> **Provided information**
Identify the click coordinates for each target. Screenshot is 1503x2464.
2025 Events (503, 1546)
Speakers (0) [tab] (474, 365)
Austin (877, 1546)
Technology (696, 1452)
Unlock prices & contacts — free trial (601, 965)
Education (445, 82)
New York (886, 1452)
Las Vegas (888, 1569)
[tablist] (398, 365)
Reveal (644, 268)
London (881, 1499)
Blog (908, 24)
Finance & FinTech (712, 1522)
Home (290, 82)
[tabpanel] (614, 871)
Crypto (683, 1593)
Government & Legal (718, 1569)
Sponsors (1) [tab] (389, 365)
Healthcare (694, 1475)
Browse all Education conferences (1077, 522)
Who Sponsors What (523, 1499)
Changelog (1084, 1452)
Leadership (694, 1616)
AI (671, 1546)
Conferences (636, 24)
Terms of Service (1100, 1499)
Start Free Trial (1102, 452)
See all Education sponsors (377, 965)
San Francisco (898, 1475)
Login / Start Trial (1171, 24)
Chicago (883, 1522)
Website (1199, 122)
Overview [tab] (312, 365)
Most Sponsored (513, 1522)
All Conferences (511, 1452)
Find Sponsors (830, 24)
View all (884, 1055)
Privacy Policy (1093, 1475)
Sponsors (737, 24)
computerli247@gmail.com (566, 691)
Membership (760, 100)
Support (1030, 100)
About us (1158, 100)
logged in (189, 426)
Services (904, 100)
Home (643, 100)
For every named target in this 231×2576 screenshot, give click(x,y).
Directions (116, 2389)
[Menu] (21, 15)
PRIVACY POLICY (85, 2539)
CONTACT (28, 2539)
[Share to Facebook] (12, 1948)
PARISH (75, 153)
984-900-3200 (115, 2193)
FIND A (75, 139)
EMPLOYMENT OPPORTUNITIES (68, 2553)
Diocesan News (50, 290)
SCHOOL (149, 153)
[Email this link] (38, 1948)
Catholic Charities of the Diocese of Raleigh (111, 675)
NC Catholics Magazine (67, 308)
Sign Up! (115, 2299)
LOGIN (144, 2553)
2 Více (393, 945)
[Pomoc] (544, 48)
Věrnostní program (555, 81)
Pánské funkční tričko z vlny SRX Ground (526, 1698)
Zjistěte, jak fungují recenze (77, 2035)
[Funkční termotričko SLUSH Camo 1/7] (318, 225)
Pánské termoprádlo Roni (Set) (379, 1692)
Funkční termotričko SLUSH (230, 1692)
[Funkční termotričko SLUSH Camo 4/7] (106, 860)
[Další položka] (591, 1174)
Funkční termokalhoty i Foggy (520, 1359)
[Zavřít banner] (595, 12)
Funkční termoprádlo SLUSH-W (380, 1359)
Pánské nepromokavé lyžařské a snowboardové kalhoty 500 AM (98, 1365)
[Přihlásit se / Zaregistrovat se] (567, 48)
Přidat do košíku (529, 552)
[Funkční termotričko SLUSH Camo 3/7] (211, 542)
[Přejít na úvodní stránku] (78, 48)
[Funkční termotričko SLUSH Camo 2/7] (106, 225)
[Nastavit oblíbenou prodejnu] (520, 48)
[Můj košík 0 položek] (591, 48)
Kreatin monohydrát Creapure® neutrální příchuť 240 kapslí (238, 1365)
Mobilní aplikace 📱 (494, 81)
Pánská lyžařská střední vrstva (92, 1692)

> **Task instructions**
Every line of the listing must be transcribed exactly.

> **Result**
Identify the click coordinates for each target. Screenshot is 1503x2464.
2025 Events (503, 1546)
Speakers (0) [tab] (474, 365)
Austin (877, 1546)
Technology (696, 1452)
Unlock prices & contacts — free trial (601, 965)
Education (445, 82)
New York (886, 1452)
Las Vegas (888, 1569)
[tablist] (398, 365)
Reveal (644, 268)
London (881, 1499)
Blog (908, 24)
Finance & FinTech (712, 1522)
Home (290, 82)
[tabpanel] (614, 871)
Crypto (683, 1593)
Government & Legal (718, 1569)
Sponsors (1) [tab] (389, 365)
Healthcare (694, 1475)
Browse all Education conferences (1077, 522)
Who Sponsors What (523, 1499)
Changelog (1084, 1452)
Leadership (694, 1616)
AI (671, 1546)
Conferences (636, 24)
Terms of Service (1100, 1499)
Start Free Trial (1102, 452)
See all Education sponsors (377, 965)
San Francisco (898, 1475)
Login / Start Trial (1171, 24)
Chicago (883, 1522)
Website (1199, 122)
Overview [tab] (312, 365)
Most Sponsored (513, 1522)
All Conferences (511, 1452)
Find Sponsors (830, 24)
View all (884, 1055)
Privacy Policy (1093, 1475)
Sponsors (737, 24)
computerli247@gmail.com (566, 691)
Membership (760, 100)
Support (1030, 100)
About us (1158, 100)
logged in (189, 426)
Services (904, 100)
Home (643, 100)
For every named target in this 231×2576 screenshot, give click(x,y).
Directions (116, 2389)
[Menu] (21, 15)
PRIVACY POLICY (85, 2539)
CONTACT (28, 2539)
[Share to Facebook] (12, 1948)
PARISH (75, 153)
984-900-3200 (115, 2193)
FIND A (75, 139)
EMPLOYMENT OPPORTUNITIES (68, 2553)
Diocesan News (50, 290)
SCHOOL (149, 153)
[Email this link] (38, 1948)
Catholic Charities of the Diocese of Raleigh (111, 675)
NC Catholics Magazine (67, 308)
Sign Up! (115, 2299)
LOGIN (144, 2553)
2 Více (393, 945)
[Pomoc] (544, 48)
Věrnostní program (555, 81)
Pánské funkční tričko z vlny SRX Ground (526, 1698)
Zjistěte, jak fungují recenze (77, 2035)
[Funkční termotričko SLUSH Camo 1/7] (318, 225)
Pánské termoprádlo Roni (Set) (379, 1692)
Funkční termotričko SLUSH (230, 1692)
[Funkční termotričko SLUSH Camo 4/7] (106, 860)
[Další položka] (591, 1174)
Funkční termokalhoty i Foggy (520, 1359)
[Zavřít banner] (595, 12)
Funkční termoprádlo SLUSH-W (380, 1359)
Pánské nepromokavé lyžařské a snowboardové kalhoty 500 AM (98, 1365)
[Přihlásit se / Zaregistrovat se] (567, 48)
Přidat do košíku (529, 552)
[Funkční termotričko SLUSH Camo 3/7] (211, 542)
[Přejít na úvodní stránku] (78, 48)
[Funkční termotričko SLUSH Camo 2/7] (106, 225)
[Nastavit oblíbenou prodejnu] (520, 48)
[Můj košík 0 položek] (591, 48)
Kreatin monohydrát Creapure® neutrální příchuť 240 kapslí (238, 1365)
Mobilní aplikace 📱 (494, 81)
Pánská lyžařská střední vrstva (92, 1692)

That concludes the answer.